- Short exercise
Copy every one of the records below verbatim, line for line.

[Entries on target coordinates]
————————

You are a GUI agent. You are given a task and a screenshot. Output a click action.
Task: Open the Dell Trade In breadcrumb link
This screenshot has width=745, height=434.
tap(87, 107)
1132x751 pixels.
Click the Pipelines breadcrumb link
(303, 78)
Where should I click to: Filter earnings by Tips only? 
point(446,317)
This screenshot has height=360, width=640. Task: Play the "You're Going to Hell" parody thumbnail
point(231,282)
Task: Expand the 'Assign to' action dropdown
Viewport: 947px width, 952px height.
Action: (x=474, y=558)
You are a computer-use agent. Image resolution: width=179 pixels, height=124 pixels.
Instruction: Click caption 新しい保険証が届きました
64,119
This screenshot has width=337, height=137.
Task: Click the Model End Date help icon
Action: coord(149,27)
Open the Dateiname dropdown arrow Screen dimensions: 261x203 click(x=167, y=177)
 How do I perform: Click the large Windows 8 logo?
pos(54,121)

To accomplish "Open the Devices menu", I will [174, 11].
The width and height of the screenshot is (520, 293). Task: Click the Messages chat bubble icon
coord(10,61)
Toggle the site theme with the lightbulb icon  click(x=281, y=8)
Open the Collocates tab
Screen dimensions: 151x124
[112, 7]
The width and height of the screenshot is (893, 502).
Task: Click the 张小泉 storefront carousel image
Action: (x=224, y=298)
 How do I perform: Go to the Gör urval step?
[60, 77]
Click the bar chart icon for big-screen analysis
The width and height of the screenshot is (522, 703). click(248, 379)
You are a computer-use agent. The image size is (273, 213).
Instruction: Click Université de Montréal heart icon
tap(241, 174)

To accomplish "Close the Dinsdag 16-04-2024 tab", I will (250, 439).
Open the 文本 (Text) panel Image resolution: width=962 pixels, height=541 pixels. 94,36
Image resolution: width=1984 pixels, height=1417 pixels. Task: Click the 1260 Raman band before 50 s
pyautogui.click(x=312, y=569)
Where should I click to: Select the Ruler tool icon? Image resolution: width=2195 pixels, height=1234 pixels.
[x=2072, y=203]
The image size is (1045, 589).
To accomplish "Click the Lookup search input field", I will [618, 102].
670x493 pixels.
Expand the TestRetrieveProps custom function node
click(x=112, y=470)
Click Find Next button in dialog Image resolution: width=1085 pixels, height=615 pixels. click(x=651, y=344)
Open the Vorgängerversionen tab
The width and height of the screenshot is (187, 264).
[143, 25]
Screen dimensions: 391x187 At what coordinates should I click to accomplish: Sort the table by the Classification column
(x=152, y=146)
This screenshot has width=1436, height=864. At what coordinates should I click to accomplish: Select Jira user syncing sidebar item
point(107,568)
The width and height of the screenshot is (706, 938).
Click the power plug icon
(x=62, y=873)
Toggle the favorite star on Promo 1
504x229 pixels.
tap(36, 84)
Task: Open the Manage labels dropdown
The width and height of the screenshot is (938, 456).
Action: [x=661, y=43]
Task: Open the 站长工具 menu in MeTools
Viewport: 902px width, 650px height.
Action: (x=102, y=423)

————————

- Result of this task
You are a GUI agent. You are given a task and a screenshot. Output a click action.
Task: Open the Dell Trade In breadcrumb link
This screenshot has width=745, height=434.
tap(87, 107)
1132x751 pixels.
Click the Pipelines breadcrumb link
(303, 78)
Where should I click to: Filter earnings by Tips only? 
point(446,317)
This screenshot has height=360, width=640. Task: Play the "You're Going to Hell" parody thumbnail
point(231,282)
Task: Expand the 'Assign to' action dropdown
Viewport: 947px width, 952px height.
Action: (x=474, y=558)
You are a computer-use agent. Image resolution: width=179 pixels, height=124 pixels.
Instruction: Click caption 新しい保険証が届きました
64,119
This screenshot has width=337, height=137.
Task: Click the Model End Date help icon
Action: coord(149,27)
Open the Dateiname dropdown arrow Screen dimensions: 261x203 click(x=167, y=177)
 How do I perform: Click the large Windows 8 logo?
pos(54,121)

To accomplish "Open the Devices menu", I will [174, 11].
The width and height of the screenshot is (520, 293). Task: Click the Messages chat bubble icon
coord(10,61)
Toggle the site theme with the lightbulb icon  click(x=281, y=8)
Open the Collocates tab
Screen dimensions: 151x124
[112, 7]
The width and height of the screenshot is (893, 502).
Task: Click the 张小泉 storefront carousel image
Action: (x=224, y=298)
 How do I perform: Go to the Gör urval step?
[60, 77]
Click the bar chart icon for big-screen analysis
The width and height of the screenshot is (522, 703). click(248, 379)
You are a computer-use agent. The image size is (273, 213).
Instruction: Click Université de Montréal heart icon
tap(241, 174)

To accomplish "Close the Dinsdag 16-04-2024 tab", I will (250, 439).
Open the 文本 (Text) panel Image resolution: width=962 pixels, height=541 pixels. 94,36
Image resolution: width=1984 pixels, height=1417 pixels. Task: Click the 1260 Raman band before 50 s
pyautogui.click(x=312, y=569)
Where should I click to: Select the Ruler tool icon? Image resolution: width=2195 pixels, height=1234 pixels.
[x=2072, y=203]
The image size is (1045, 589).
To accomplish "Click the Lookup search input field", I will [618, 102].
670x493 pixels.
Expand the TestRetrieveProps custom function node
click(x=112, y=470)
Click Find Next button in dialog Image resolution: width=1085 pixels, height=615 pixels. click(x=651, y=344)
Open the Vorgängerversionen tab
The width and height of the screenshot is (187, 264).
[143, 25]
Screen dimensions: 391x187 At what coordinates should I click to accomplish: Sort the table by the Classification column
(x=152, y=146)
This screenshot has width=1436, height=864. At what coordinates should I click to accomplish: Select Jira user syncing sidebar item
point(107,568)
The width and height of the screenshot is (706, 938).
Click the power plug icon
(x=62, y=873)
Toggle the favorite star on Promo 1
504x229 pixels.
tap(36, 84)
Task: Open the Manage labels dropdown
The width and height of the screenshot is (938, 456).
Action: [x=661, y=43]
Task: Open the 站长工具 menu in MeTools
Viewport: 902px width, 650px height.
Action: (x=102, y=423)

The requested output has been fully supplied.